10.7.1. Prerequisites¶
10.7.2. Installation¶
The geomesa_pyspark
package is not available for download. Build the artifact locally with the profile
-Ppython
. Then install using pip
or pip3
as below. You will also need an appropriate
geomesa-spark-runtime
JAR. We assume the use of Accumulo here, but you may alternatively use any of
the providers outlined in Spatial RDD Providers.
mvn clean install -Ppython
pip3 install geomesa-spark/geomesa_pyspark/target/geomesa_pyspark-$VERSION.tar.gz
cp geomesa-accumulo/geomesa-accumulo-spark-runtime/target/geomesa-accumulo-spark-runtime_2.11-$VERSION.jar /path/to/
10.7.3. Using GeoMesa PySpark¶
You may then access Spark using a Yarn master by default. Importantly, because of the way the geomesa_pyspark
library interacts with the underlying Java libraries, you must set up the GeoMesa configuration before referencing
the pyspark
library.
import geomesa_pyspark
conf = geomesa_pyspark.configure(
jars=['/path/to/geomesa-accumulo-spark-runtime_2.11-$VERSION.jar'],
packages=['geomesa_pyspark','pytz'],
spark_home='/path/to/spark/').\
setAppName('MyTestApp')
conf.get('spark.master')
# u'yarn'
from pyspark.sql import SparkSession
spark = ( SparkSession
.builder
.config(conf=conf)
.enableHiveSupport()
.getOrCreate()
)
At this point you are ready to create a dict of connection parameters to your Accumulo data store and get a spatial data frame.
params = {
"accumulo.instance.id": "myInstance",
"accumulo.zookeepers": "zoo1,zoo2,zoo3",
"accumulo.user": "user",
"accumulo.password": "password",
"accumulo.catalog": "myCatalog"
}
feature = "mySchema"
df = ( spark
.read
.format("geomesa")
.options(**params)
.option("geomesa.feature", feature)
.load()
)
df.createOrReplaceTempView("tbl")
spark.sql("show tables").show()
# Count features in a bounding box.
spark.sql("""
select count(*)
from tbl
where st_contains(st_makeBBOX(-72.0, 40.0, -71.0, 41.0), geom)
""").show()
GeoMesa PySpark can also be used in the absence of a GeoMesa data store. Registering user-defined types and functions
can be done manually by invoking geomesa_pyspark.init_sql()
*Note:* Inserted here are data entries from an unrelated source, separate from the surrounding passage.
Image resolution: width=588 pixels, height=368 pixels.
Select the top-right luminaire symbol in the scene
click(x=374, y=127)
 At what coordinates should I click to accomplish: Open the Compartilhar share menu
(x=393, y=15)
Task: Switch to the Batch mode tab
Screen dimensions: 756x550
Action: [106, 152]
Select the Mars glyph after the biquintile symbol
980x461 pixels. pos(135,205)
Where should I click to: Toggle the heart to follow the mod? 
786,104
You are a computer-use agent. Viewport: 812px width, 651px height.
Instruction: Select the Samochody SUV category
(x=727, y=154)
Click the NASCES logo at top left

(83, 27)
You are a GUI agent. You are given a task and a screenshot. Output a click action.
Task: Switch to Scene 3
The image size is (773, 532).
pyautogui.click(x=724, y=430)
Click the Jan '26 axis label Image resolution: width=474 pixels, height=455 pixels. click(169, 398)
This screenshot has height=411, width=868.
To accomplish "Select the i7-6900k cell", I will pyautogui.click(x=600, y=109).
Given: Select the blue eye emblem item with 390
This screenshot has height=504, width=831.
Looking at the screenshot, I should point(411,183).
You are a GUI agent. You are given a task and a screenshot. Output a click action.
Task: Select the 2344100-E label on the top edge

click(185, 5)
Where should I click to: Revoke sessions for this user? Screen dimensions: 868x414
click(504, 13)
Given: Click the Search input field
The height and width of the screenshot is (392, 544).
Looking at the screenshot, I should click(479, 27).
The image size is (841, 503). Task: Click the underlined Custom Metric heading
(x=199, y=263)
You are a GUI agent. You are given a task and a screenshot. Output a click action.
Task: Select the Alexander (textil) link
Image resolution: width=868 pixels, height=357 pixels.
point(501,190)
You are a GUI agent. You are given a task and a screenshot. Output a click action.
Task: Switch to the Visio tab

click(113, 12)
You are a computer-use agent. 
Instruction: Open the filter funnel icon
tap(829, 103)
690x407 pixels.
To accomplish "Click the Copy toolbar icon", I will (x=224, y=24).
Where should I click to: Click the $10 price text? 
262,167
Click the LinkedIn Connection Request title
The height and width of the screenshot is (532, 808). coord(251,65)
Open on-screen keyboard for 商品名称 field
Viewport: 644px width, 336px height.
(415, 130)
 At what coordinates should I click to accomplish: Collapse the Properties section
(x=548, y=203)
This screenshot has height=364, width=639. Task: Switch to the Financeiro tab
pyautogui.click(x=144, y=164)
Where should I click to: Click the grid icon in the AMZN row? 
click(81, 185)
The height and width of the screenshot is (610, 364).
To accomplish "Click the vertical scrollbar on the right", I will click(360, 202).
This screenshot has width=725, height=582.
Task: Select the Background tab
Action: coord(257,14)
on the Spark session object:
geomesa_pyspark.init_sql(spark)
You can terminate the Spark job on YARN using spark.stop()
.
10.7.4. Jupyter¶
To use the geomesa_pyspark
package within Jupyter, you only needs a Python2 or Python3 kernel, which is
provided by default. Substitute the appropriate Spark home and runtime JAR paths in the above code blocks. Be sure
the GeoMesa Accumulo client and server side versions match, as described in Installing GeoMesa Accumulo.